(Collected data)
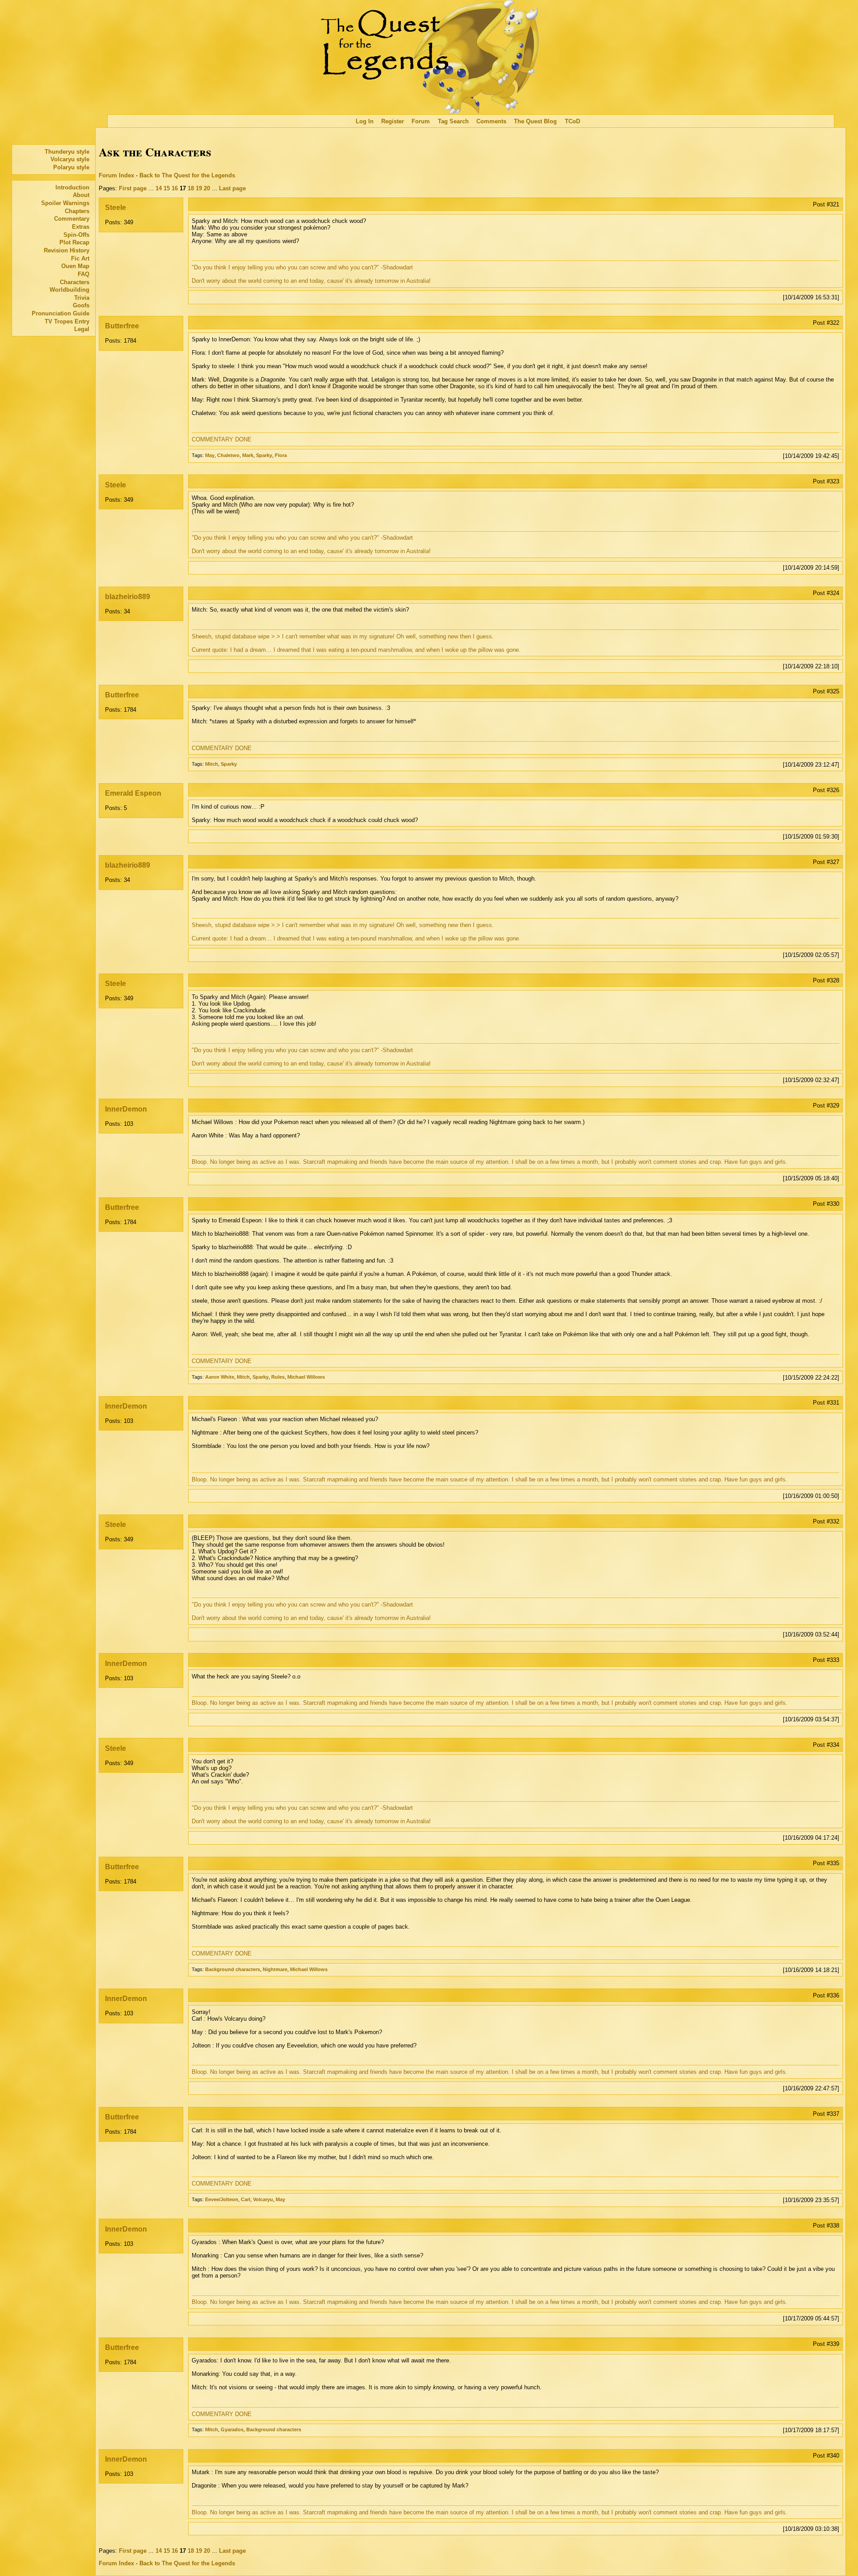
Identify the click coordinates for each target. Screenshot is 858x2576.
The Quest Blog (535, 121)
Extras (80, 226)
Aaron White (219, 1377)
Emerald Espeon (133, 793)
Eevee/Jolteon (221, 2199)
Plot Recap (74, 242)
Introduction (72, 187)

** EXERCISE DETAILS **
Beginning at the line that holds "Extras (80, 226)", reproduce the lines exactly up to and including the final line of the entries.

** ANSWER SPACE **
Extras (80, 226)
Aaron White (219, 1377)
Emerald Espeon (133, 793)
Eevee/Jolteon (221, 2199)
Plot Recap (74, 242)
Introduction (72, 187)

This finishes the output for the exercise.